Now notice that the Fourier transform of $1/{|t|^a}$ is $1/|t|^{1-a}$ when $a$ is not an integer (with suitable definitions of $1/|t|^c$ as distributions when $c>1$) and the Fourier transform of $1/|t|$ is of the form $C_0+C\ln(|\omega|)$ (see e.g. here for $1/|t|$ and here for $|t|$). So, heuristically, since the behavior of the Fourier transform in $0$ gives an idea on the behavior of the function for large values (and reciprocally, the behavior of the Fourier transform for large values gives an idea on the behavior of the function in $0$) one obtains $$ \begin{align*} {\cal G(\omega)} &\underset{|\omega|\to 0}\sim C\ln(|\omega|) \\ {\cal G(\omega)} &\underset{|\omega|\to \infty}\sim \frac{C}{|\omega|^2} \end{align*} $$ which seems to be coherent with your computations.

Notice that since ${\cal F}(G(0)) = G(0)\,\delta_0$, we do not care about the $G(0)$ in my asymptotic formula $(2)$ to get the behavior of $\cal G$ when $\omega\to\infty$ since the Dirac delta "is $0$" for large values of $\omega$.
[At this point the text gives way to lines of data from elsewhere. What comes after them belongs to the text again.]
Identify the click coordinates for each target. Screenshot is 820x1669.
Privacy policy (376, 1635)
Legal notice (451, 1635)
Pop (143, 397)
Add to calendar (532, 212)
You should be able to get these asymptotics with your exact formula (cutting the integral appropriately and doing some changes of variable). Another way is to take a smooth and compactly supported function $0\leq\varphi≤1$ and to write $G = \varphi\, G + (1-\varphi)\,G = G_0 + G_{\infty}$ and to use my above reasoning.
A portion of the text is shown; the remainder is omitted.